O Teatro Municipal da Guarda (TMG), designação escolhida para a futura sala de espectáculos da cidade, vai ser inaugurado a 25 de Abril com um concerto de José Mário Branco e uma exposição da artista plástica Maria Oliveira. A programação do primeiro trimestre de actividade do futuro espaço cultural da Guarda, localizado nas traseiras do antigo Convento de São Francisco, foi apresentada na passada quinta-feira e inclui espectáculos de ópera, teatro, dança contemporânea, jazz, cinema e artes plásticas.

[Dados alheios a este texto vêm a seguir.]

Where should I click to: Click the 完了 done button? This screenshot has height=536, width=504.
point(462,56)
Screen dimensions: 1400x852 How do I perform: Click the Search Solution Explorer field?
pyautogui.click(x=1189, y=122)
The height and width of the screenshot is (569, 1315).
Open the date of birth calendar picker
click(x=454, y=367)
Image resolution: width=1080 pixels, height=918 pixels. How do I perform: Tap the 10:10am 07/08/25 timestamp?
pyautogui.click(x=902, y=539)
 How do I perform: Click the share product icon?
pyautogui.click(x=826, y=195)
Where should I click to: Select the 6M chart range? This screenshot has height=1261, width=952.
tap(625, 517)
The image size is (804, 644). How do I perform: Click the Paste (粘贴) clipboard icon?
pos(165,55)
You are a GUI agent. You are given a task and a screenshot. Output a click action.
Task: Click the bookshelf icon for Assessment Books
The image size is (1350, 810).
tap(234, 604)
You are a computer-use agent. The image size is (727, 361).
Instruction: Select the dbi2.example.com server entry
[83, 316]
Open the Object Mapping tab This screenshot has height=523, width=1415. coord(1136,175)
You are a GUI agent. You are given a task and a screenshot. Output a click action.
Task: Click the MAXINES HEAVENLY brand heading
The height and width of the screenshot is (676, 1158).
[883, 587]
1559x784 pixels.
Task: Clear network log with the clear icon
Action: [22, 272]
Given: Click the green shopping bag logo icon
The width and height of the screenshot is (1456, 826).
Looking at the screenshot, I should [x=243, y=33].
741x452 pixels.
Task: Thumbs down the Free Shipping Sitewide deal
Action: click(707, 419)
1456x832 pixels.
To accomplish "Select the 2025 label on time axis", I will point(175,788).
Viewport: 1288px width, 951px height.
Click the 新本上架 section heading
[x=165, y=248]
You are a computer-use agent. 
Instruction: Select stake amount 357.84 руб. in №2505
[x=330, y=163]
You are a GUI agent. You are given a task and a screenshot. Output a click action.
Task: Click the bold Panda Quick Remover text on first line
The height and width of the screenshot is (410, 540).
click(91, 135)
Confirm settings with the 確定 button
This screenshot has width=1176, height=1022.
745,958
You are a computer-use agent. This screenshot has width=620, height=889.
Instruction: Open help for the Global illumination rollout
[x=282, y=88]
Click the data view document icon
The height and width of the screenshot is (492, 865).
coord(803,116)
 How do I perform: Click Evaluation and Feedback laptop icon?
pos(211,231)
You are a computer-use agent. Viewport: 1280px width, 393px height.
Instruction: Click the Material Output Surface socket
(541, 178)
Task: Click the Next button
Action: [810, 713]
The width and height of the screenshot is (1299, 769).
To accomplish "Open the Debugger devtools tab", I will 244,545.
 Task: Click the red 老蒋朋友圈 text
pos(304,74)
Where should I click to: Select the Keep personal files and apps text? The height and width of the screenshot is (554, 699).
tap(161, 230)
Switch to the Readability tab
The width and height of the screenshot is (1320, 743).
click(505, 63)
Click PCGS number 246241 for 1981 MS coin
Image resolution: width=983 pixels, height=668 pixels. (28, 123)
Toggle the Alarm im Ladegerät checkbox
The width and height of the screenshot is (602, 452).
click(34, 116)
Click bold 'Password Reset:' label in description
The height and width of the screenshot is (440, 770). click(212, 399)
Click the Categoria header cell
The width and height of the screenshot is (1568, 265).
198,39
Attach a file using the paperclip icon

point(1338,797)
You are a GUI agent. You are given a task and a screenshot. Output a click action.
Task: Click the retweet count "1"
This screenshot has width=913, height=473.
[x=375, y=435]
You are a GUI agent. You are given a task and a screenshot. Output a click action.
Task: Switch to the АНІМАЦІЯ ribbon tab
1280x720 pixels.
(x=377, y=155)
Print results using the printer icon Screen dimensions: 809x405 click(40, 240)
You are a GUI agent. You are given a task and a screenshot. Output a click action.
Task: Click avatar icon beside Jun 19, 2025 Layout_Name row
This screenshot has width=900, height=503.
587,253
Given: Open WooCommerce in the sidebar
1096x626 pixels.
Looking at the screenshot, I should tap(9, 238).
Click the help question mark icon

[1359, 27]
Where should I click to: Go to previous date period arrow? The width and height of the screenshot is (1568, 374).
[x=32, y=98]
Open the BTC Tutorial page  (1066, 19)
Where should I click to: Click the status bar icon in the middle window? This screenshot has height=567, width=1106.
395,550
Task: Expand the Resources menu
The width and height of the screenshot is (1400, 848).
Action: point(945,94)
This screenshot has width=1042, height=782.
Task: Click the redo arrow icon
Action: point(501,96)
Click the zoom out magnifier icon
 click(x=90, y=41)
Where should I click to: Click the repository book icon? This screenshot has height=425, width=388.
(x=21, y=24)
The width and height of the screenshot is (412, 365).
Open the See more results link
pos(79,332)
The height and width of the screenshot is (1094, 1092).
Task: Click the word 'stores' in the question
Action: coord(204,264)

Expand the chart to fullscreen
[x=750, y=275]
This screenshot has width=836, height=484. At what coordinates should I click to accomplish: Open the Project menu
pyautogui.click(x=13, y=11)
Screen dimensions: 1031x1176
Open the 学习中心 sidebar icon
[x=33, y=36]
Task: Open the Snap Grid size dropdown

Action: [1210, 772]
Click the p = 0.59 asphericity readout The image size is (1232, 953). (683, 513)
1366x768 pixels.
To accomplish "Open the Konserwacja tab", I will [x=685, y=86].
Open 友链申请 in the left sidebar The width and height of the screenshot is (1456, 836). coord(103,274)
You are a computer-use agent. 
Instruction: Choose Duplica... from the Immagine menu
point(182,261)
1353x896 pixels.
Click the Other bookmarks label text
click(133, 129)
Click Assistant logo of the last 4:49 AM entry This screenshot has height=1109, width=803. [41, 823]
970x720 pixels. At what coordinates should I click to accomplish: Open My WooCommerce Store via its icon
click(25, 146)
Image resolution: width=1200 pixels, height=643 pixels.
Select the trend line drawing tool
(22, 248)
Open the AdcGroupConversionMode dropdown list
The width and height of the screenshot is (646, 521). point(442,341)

«O TMG é uma marca de qualidade que queremos deixar às gerações futuras e um equipamento devido à cidade e à região», sustentou Maria do Carmo Borges, presidente da Câmara da Guarda. «É também uma urgência», acrescentou Américo Rodrigues, director artístico, para quem estão reunidas todas as condições para fazer do Teatro Municipal da Guarda «uma referência no país, pois é o melhor equipamento cultural do interior». Formado por um grande e pequeno auditórios de 626 e 164 lugares, respectivamente, bem como uma galeria de arte e um café concerto, o complexo tem um custo inicial previsto de cerca de 10 milhões de euros. A sua gestão foi entregue à CulturGuarda, uma empresa municipal criada propositadamente, cujo Conselho de Administração é constituído por Maria do Carmo Borges (presidente), Álvaro Guerreiro e Amândio Baía (vogais). Francisco Dias será o director financeiro e Américo Rodrigues o director artístico, que anunciou que o TMG vai oferecer «sistematicamente» uma programação diversificada e de qualidade. É um «esforço» para conquistar novos públicos, que passará também pelo envolvimento das colectividades e instituições locais.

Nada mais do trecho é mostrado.